● Estratto scelto:
******************************

A Udine sono raddoppiate rispetto al 2014. Dall’inizio dell’anno ci sono stati ben 100 nuovi iscritti ai corsi base per imparare a maneggiare un’arma.

«Sbagliato e fonte di allarmismi» collegare il fenomeno alla paura della criminalità, chiarisce la Questura. Meglio si spiega come effetto della nuova normativa sulla detenzione delle armi, che obbliga alla stessa prassi prevista per il porto d’armi a uso sportivo.

É scaduto il 4 maggio l’ultimo termine per mettersi in regola: «Chiunque possieda un’arma deve presentare un doppio certificato medico, sottoponendosi a visite mediche di base e specialistiche che attestino i requisiti psico-fisici adeguati - ricorda il Questore Claudio Cracovia - la nuova normativa è più stringente e consente di avere un controllo rigoroso su chi possiede un’arma e su chi intende richiedere il porto d’armi. L’aumento delle domande non è affatto connesso alla paura, ma semplicemente all’applicazione della legge».

******************************

● Righe fornite:
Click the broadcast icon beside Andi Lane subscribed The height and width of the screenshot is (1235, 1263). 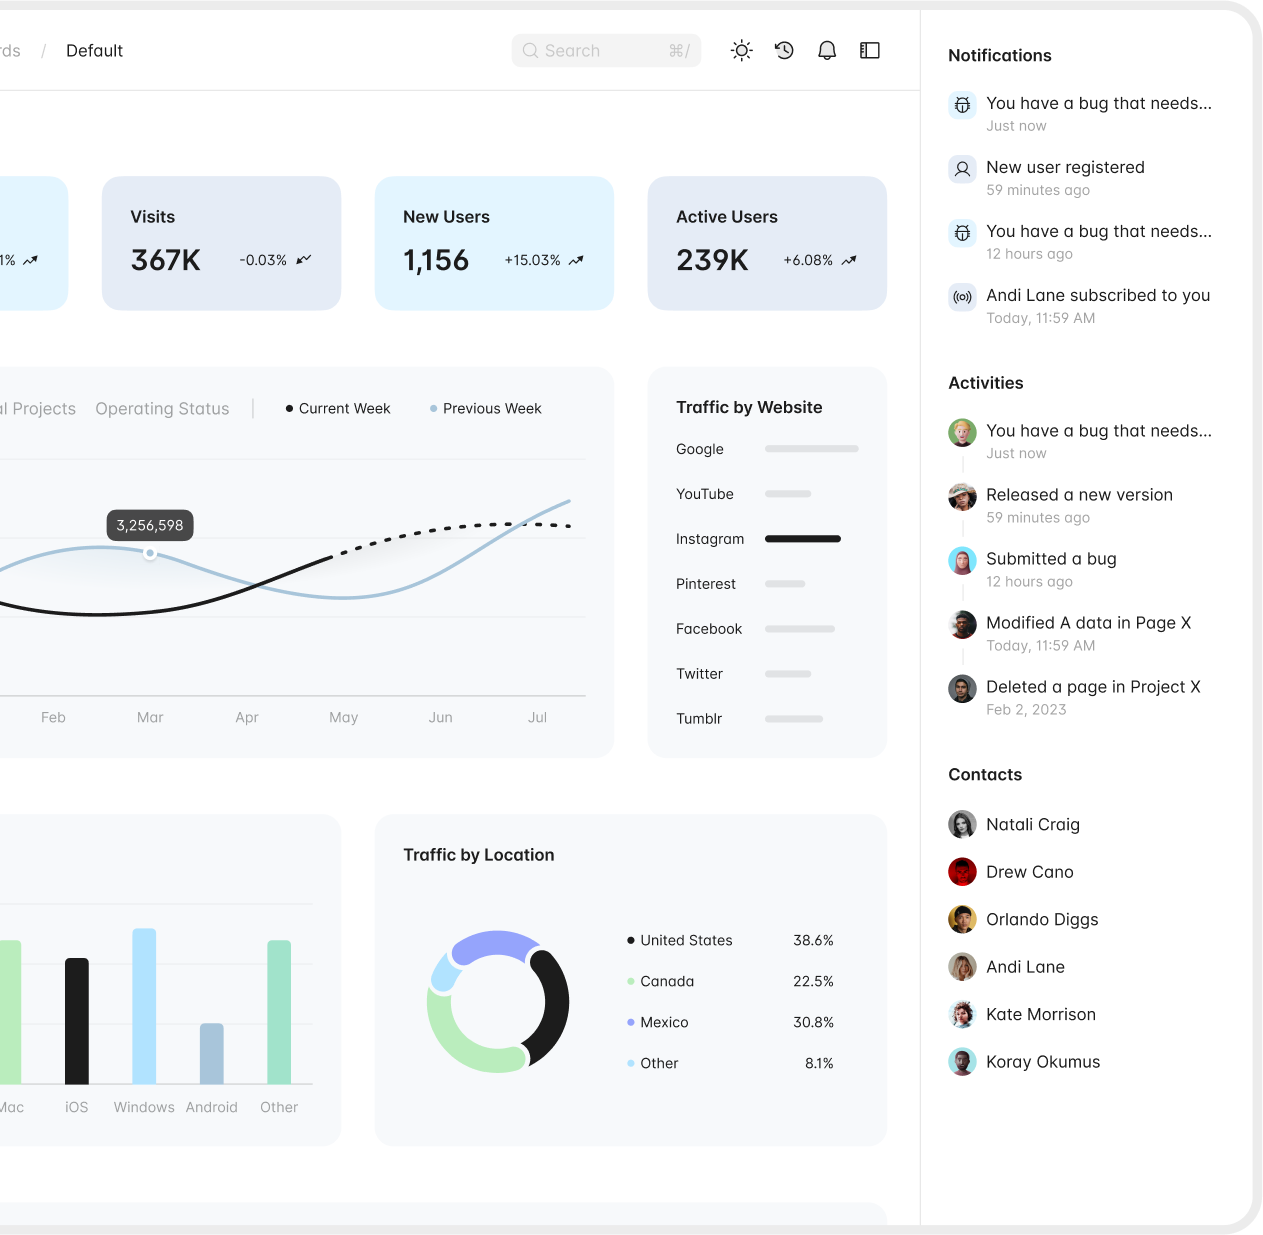click(x=962, y=297)
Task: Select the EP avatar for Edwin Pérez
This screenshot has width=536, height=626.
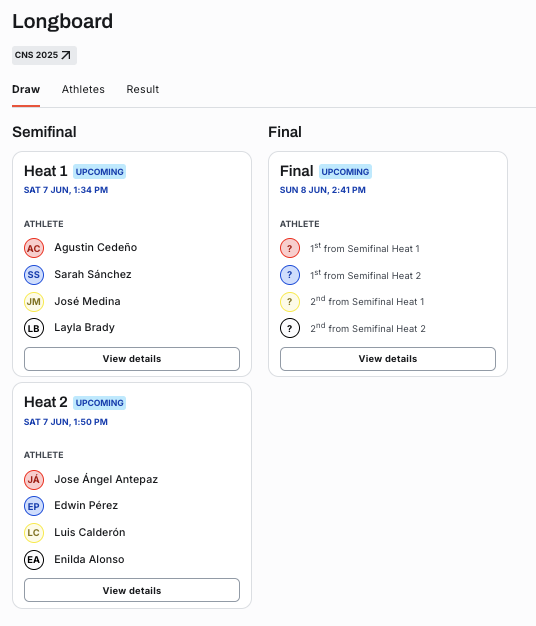Action: click(34, 506)
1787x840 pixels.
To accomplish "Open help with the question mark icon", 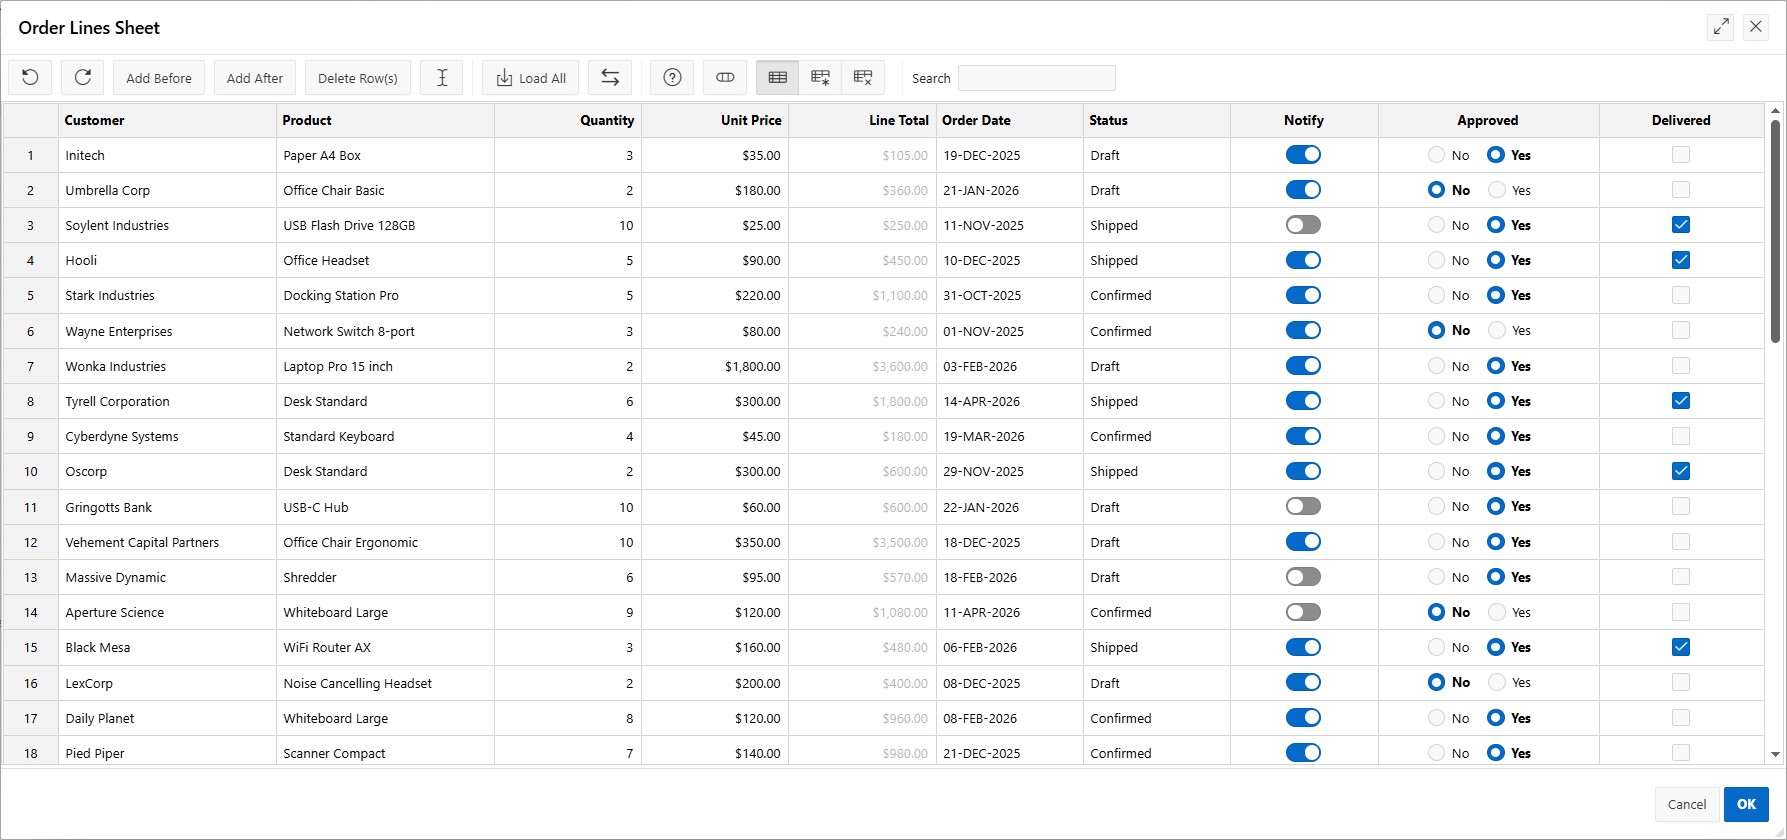I will point(672,78).
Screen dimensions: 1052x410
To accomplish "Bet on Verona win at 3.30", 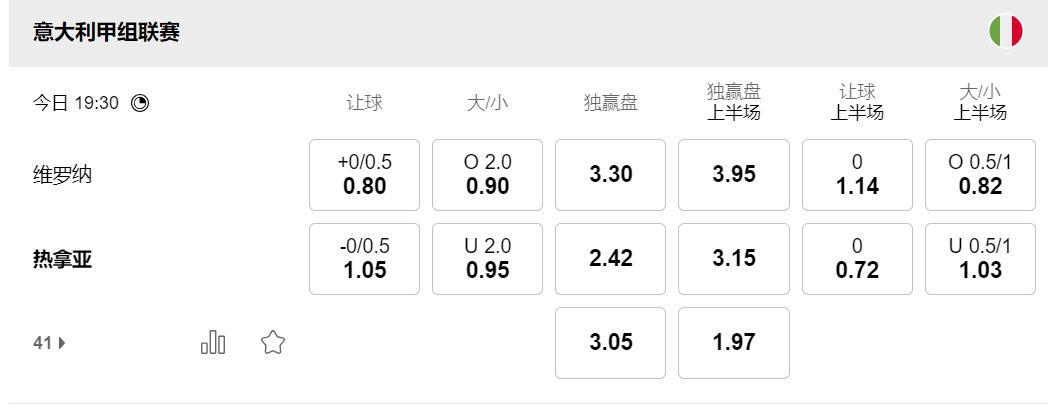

******************************

● Esercizi da svolgere:
[1] Rispondi alle seguenti domande sul testo dedicato alle armi a Udine.
(a) Quanti nuovi iscritti ai corsi base ci sono stati dall'inizio dell'anno?
(b) In quale data è scaduto l'ultimo termine per mettersi in regola?
(c) Che cosa deve presentare chiunque possieda un'arma?
[2] Prosegui il testo sulle armi a Udine dopo la sua ultima frase.
Le righe provengono da un'altra fonte.

● Risposte in ordine:
[1]
(a) 100 nuovi iscritti.
(b) Il 4 maggio.
(c) Un doppio certificato medico.

[2]
Tradotto, chi è legato alla vecchia carabina ereditata dal nonno, ora deve presentare tutta la documentazione per poterla detenere. Ma al momento solo un proprietario su due ha presentato il certificato. Migliaia di persone rischiano quindi la revoca del porto d’armi e/o il sequestro delle stesse. Nei centri specializzati le visite mediche sono state prenotate fino a luglio: per molti quindi si tratta di un semplice ritardo ma per evitare provvedimenti, la Questura invita a comunicare la prenotazione delle visita motivando così il ritardo nella consegna dei documenti.

Altri invece con l’occasione hanno deciso di chiedere il porto d’armi e imparare a sparare. «È in crescita, infatti, anche interesse per questa disciplina sportiva, soprattutto tra le donne, che sempre più numerose si iscrivono ai corsi per imparare a maneggiare arma» confermano dal poligono. Ma ci sono anche tanti giovani, e pensionati. «Certo, la componente sicurezza derivante dall’avere un’arma in casa esiste, ma non è catalogata».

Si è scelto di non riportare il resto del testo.